Whole-exome sequencing reveals a novel frameshift mutation in a consanguineous family with a hereditary coagulation factor XII deficiency

•A hereditary mutation of FXII in a consanguineous Chinese family was studied.•APTT was prolonged and FXII:C and FXII:Ag were decreased in the proband.•The homozygous frameshift mutation c.150delC, p.F51Sfs*44, was verified in exon 3.•The mutated FXII protein had 94 aa less than the wildtype counterpart.•p.F51Sfs*44 was the molecular basis underlying the inherited FXII deficiency. We aimed to elucidate a hereditary mutation of coagulation factor XII (FXII) in a consanguineous Chinese family. Mutations were investigated using Sanger and whole-exome sequencing. FXII (FXII:C) activity and FXII antigen (FXII:Ag) were assessed using clotting assays and ELISA, respectively. Gene variants were annotated and the likelihood that amino acid mutations would affect protein function was predicted using bioinformatics.
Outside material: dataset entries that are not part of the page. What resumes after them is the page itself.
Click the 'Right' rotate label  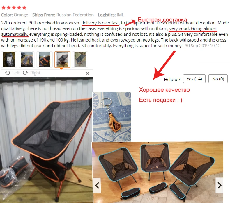click(x=35, y=73)
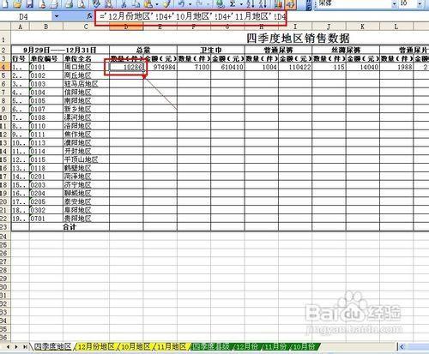Expand the font name dropdown

point(395,3)
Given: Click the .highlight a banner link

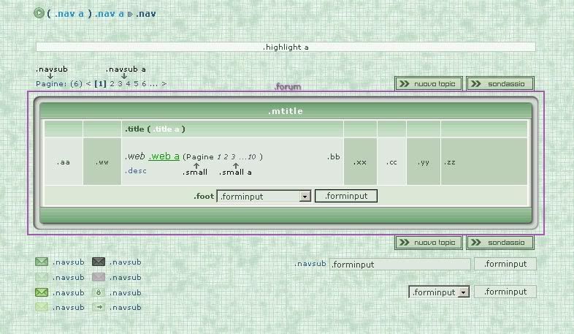Looking at the screenshot, I should click(x=286, y=47).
Activated partial thromboplastin time was prolonged to > 170 s (reference range, 22.3–32.5 s), and FXII:C and FXII:Ag were decreased to 0.3% and 1%, respectively, (normal range for both, 72%–150%) in the proband. Sequencing revealed a homozygous frameshift mutation c.150delC (p.Phe51Serfs*44) site in the F12 gene exon 3. This mutation results in premature termination of the encoded protein translation and the protein is truncated. Bioinformatic findings indicated a novel pathogenic frameshift mutation. The c.150delC frameshift mutation p.Phe51Serfs*44 in the F12 gene likely explains the low FXII level and the molecular pathogenesis of an inherited FXII deficiency in a consanguineous family.